In a rapidly digitizing world, telemedicine promises to revolutionize healthcare delivery by offering remote medical services. It can lower costs, and it can expand access to underserved populations and geographically far-flung regions, not least in situations of crisis, like the COVID-19 pandemic, a natural disaster, or war.
However, despite its clear benefits, telemedicine has yet to be fully embraced by the public. Some people may distrust it, fearing that it offers a subpar experience with physicians. Some may dislike the inconvenience, including having to download and set up the technology. Others still may have different biases, including the reticence to move from something they know to new alternatives.
Telemedicine in Argentina
Such barriers, present in Latin America and the Caribbean as in other places, have impeded the adoption of what in many circumstances can be a valuable healthcare option. In Argentina, for example, a country where telemedicine offers great advantages because of its vast territorial extension and rising healthcare costs, a healthcare insurer estimated that at the end of 2020 more than 80% of its affiliates had no experience with telemedicine, even when it was free and readily available to them. That reality was similar for other health insurers in Argentina, according to telemedicine provider Llamando el Doctor (Call Your Doctor).

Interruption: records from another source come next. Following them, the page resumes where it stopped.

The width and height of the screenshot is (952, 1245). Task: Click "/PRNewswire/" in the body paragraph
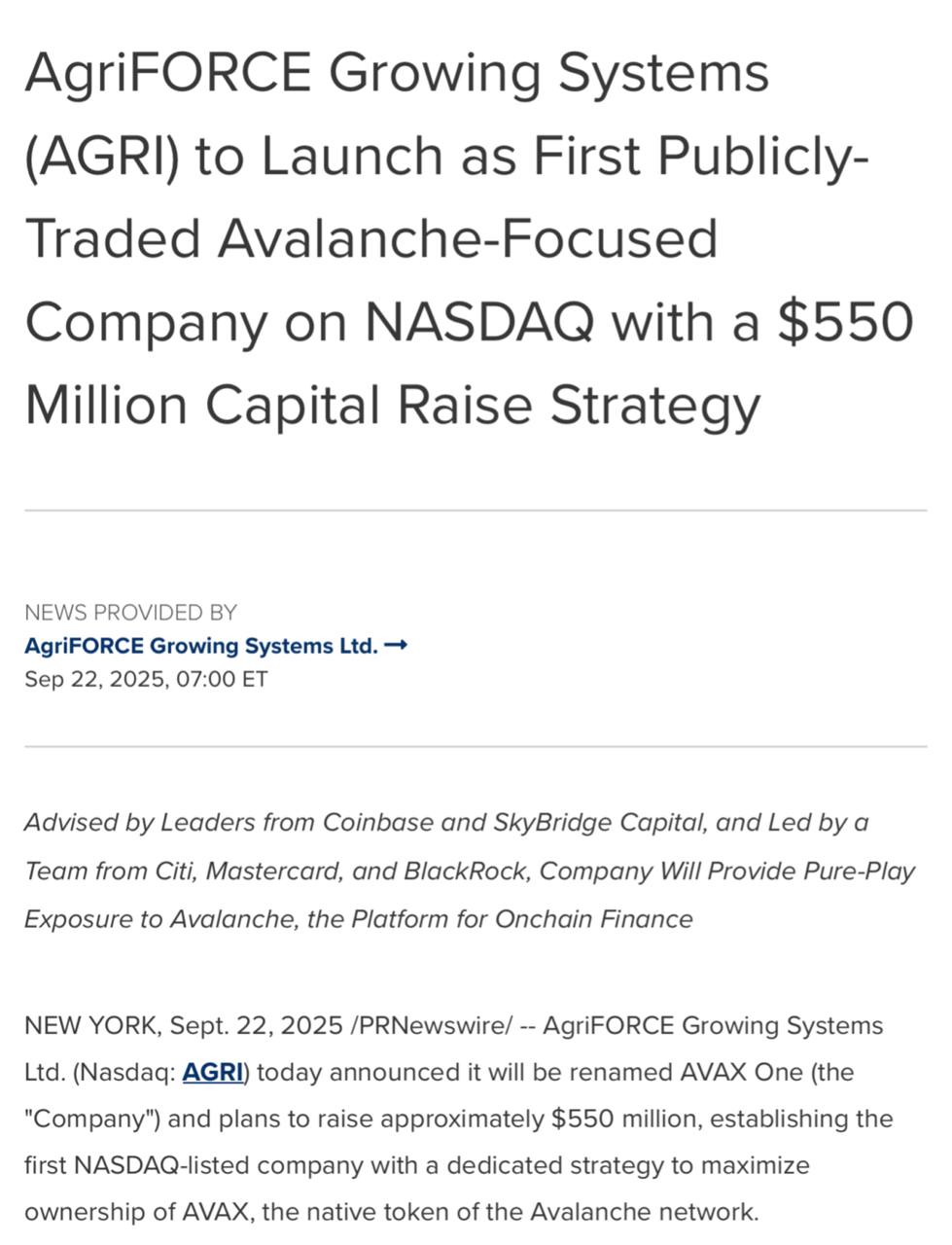[x=431, y=1025]
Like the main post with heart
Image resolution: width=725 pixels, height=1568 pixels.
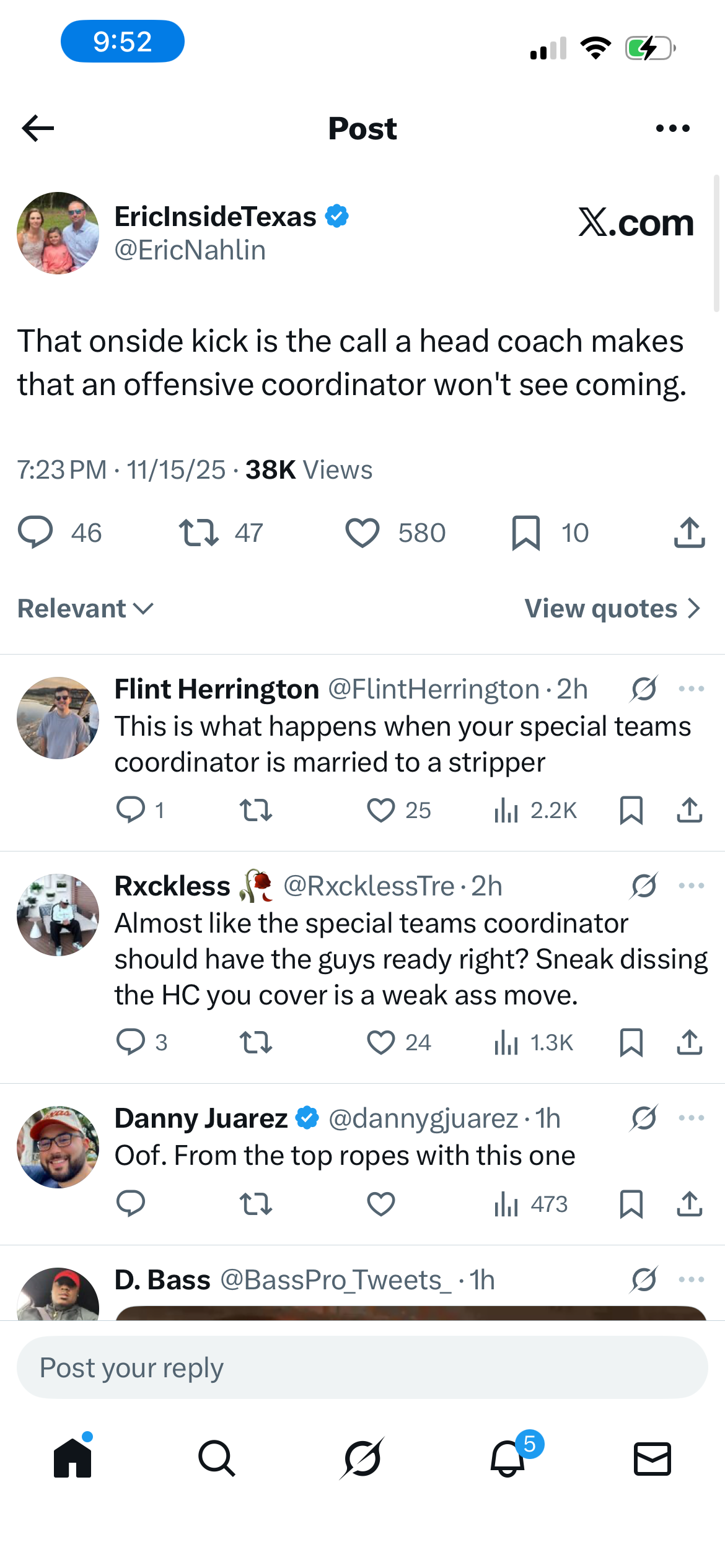point(362,533)
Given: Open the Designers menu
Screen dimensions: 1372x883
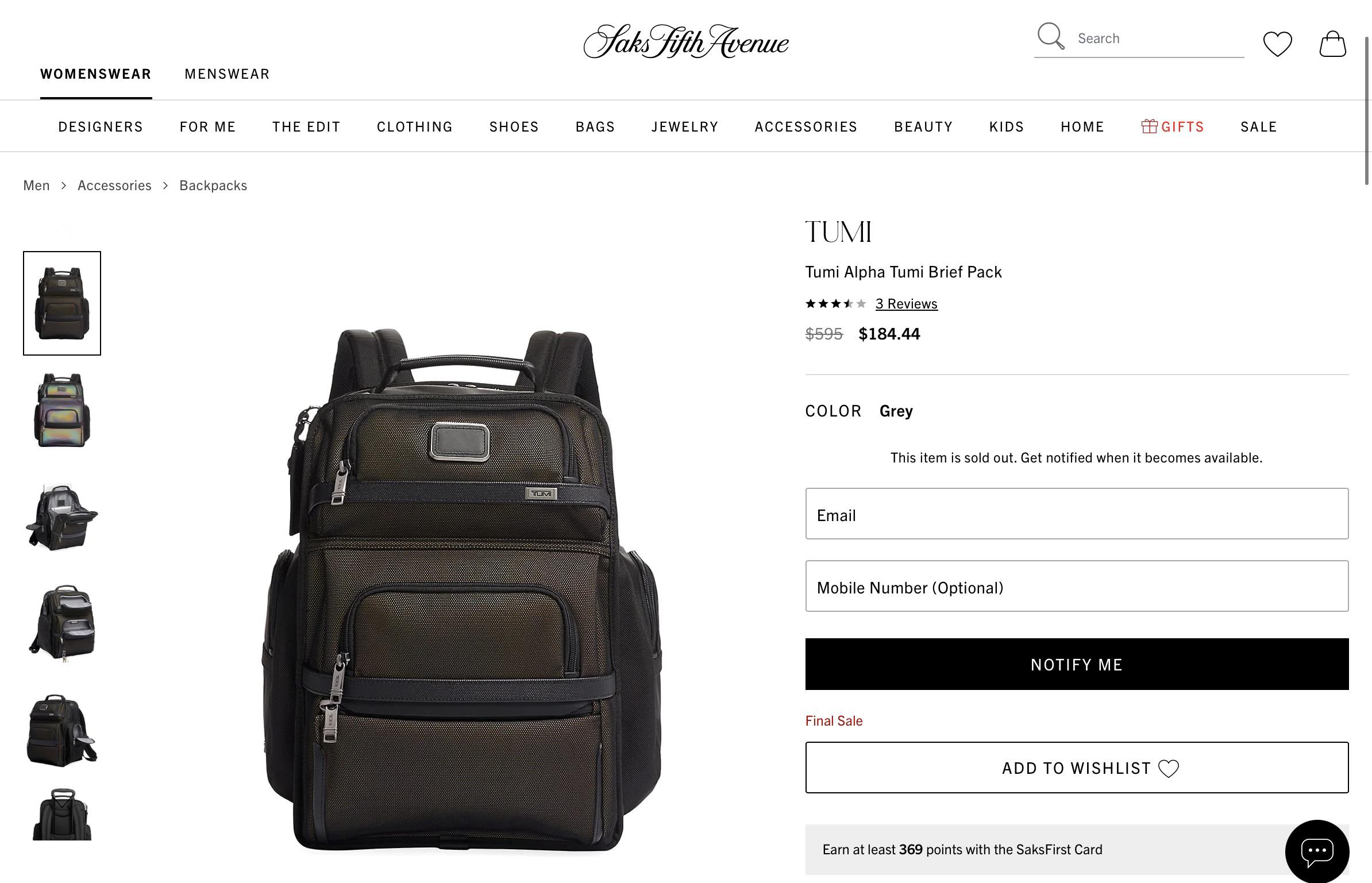Looking at the screenshot, I should click(x=101, y=127).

Those barriers aren’t inviolable, of course. The way to move beyond them is to understand that telemedicine is an “experience good,” meaning it can more accurately evaluated once it has been tried. This means creating mechanisms by which people get that initial experience and experience how well it can work for them.
A Novel Experiment
That is exactly what we tried to do in a recent field experiment we conducted in Argentina. The study, carried out in collaboration with a health insurance company and a telemedicine provider, involved around 4,000 households with no previous experience with telemedicine. Half of the households were sent periodic emails detailing the telemedicine services available to them with messages that sought to overcome many of the typical psychological barriers. There were messages explaining how easy it was to use telemedicine, messages providing links and easy access to the application, and messages presenting the information in an easy to digest way. There were also messages priming individuals not to miss the opportunity, and messages designed to overcome mistrust by emphasizing that the service was provided by the same doctors that offered in-person visits.
The results show that the right kind of communication can overcome people’s initial hesitation to try out a new healthcare service. Within the first eight months, those households receiving information about telemedicine were six percentage points more likely to have used it at least once. The chances were even higher for those who opened at least one of the emails. In that group, it was a 12 percentage point increase. What’s more, the number of virtual consultations by the treatment group was six times larger than those of the control group after eight months.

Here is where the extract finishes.